Now the Parrot, bent on stopping
His depression, went a-hopping
Where a play by Mr Barrie 1
Sets the people in a roar.
Where with grins each face relaxes;
There, he thought, that Stomach Taxes
He’d forget, and disremember
That “Your food will cost you more.”

But he found the name a dummy,
“Little Mary” was a tummy! 2
At the mention of which organ
He retreated to the door,
Where he saw a programme-seller,
And was just in time to tell her,
As he vanished from the theatre,
That “Your food will cost you more.”

 1

J M Barrie (1860-1937) was a Scottish author and playwright. Best remembered now as the creator of “Peter Pan”, he authored many other works, many of them dealing with social issue.

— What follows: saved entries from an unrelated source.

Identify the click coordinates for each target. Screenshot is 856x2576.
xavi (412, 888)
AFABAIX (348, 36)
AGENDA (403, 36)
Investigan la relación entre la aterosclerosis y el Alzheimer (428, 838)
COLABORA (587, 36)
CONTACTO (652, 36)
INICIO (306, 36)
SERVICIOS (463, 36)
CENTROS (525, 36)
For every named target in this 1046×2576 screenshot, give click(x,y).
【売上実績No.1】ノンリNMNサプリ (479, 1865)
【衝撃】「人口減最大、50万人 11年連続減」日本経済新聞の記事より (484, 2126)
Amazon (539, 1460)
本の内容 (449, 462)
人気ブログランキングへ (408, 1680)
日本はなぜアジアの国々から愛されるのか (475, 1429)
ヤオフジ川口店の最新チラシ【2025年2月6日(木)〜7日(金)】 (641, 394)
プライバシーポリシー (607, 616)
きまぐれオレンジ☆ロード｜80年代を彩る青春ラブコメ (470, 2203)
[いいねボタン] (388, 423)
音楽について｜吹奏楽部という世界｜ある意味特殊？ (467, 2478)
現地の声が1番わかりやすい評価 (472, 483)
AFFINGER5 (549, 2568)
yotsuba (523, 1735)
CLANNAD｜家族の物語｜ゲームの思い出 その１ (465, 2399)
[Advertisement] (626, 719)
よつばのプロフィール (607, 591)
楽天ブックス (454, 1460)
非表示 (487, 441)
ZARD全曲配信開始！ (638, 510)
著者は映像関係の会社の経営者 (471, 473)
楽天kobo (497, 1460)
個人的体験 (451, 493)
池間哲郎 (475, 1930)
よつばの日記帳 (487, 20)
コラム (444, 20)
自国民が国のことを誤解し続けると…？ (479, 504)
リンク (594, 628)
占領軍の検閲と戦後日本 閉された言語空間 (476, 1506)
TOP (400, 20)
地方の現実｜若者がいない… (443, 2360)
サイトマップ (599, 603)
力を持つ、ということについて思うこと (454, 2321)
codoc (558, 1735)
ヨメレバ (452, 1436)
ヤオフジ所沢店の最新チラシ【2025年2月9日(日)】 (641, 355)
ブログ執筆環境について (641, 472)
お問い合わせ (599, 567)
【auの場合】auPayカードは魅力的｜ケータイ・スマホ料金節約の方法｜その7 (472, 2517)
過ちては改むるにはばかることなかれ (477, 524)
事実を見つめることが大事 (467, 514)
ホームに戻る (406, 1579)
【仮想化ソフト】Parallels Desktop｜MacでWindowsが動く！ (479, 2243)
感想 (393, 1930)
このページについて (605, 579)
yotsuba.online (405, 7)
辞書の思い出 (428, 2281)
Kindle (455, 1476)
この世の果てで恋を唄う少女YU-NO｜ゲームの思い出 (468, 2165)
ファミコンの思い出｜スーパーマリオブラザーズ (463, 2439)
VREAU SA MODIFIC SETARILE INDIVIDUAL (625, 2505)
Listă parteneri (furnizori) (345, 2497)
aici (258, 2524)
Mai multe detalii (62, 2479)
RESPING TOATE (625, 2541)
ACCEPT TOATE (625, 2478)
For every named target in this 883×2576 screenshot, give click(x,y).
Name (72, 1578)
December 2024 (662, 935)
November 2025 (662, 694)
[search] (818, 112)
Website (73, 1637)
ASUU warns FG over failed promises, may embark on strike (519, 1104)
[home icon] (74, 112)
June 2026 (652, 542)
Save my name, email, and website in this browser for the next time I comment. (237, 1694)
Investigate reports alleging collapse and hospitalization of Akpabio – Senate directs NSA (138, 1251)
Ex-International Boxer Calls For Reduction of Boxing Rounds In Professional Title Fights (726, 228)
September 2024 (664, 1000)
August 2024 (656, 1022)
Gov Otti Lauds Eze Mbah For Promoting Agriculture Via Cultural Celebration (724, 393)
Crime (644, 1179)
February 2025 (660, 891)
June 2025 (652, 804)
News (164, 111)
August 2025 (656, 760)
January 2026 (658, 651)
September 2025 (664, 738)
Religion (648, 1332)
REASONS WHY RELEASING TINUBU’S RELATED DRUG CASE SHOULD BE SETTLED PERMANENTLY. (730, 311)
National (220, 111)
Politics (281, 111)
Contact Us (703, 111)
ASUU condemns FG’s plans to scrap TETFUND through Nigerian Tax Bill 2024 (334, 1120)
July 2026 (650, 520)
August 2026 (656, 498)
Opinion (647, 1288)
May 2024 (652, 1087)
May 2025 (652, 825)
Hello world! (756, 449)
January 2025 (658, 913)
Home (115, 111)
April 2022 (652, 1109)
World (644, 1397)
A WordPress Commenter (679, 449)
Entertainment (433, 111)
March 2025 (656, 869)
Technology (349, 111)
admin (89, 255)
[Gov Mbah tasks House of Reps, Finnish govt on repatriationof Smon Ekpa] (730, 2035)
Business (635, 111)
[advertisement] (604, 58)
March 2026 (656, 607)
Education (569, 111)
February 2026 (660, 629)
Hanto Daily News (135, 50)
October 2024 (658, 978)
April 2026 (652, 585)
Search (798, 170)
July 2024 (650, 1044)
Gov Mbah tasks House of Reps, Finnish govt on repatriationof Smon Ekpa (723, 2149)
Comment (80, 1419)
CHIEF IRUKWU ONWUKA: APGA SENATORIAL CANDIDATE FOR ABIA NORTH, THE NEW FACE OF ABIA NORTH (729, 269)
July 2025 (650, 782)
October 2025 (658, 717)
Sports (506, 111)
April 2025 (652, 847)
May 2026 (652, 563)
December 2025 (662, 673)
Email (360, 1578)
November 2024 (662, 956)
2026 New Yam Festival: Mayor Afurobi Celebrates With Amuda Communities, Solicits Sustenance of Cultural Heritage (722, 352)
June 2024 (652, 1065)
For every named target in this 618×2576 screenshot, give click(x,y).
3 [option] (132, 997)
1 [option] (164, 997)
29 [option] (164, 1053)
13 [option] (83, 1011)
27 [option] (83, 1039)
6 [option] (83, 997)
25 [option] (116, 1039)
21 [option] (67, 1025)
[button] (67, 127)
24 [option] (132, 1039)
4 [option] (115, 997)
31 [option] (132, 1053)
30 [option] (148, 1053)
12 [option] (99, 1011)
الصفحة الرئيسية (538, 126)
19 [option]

His play “Little Mary” received its premiere at Wyndham’s Theatre, London, on 24 September 1903.

 2

The plot of “Little Mary” revolves around the character of Moira Lorey who, in the prologue, is a 12-year-old orphan girl. Moira lives with her grandfather, an elderly Irish chemist who loves the English aristocracy and, in the belief that they unknowingly suffer from an illness, has devoted his life to writing a book setting out a cure. He gives the book to Moira, enjoining her to study it and then to take the remedy into the houses of the poor nobles. Act I opens in the home of the Countess of Plumleigh, six years later. Moira, who has acquired a considerable reputation as a quack, has been sent for by the countess, whose daughter, Milly, suffers from an ailment that doctors have failed to cure. Moira is expected to arrive with a companion, “Little Mary”, but arrives alone, and then insists that Mary is there already. She announces that she can cure Milly within one month, but the cure will affect the entire household. When the second act opens, a month later, everybody in the household is healthier and more vigorous, including Milly. Pressed to explain the secret of her cure, Moira eventually reveals that “Little Mary” is nothing more than her secret word for the stomach: her grandfather’s discovery was that the curse of the aristocracy was over-eating, which made them ill and stupid, and all she has done is to introduce a rigorous routine of fixed meal-times and persuade the family to adhere to it. Her patients are disgusted and reject her, all except one, a middle-aged man-of-the-world, who asks her to marry him and to devote her talents to caring for him.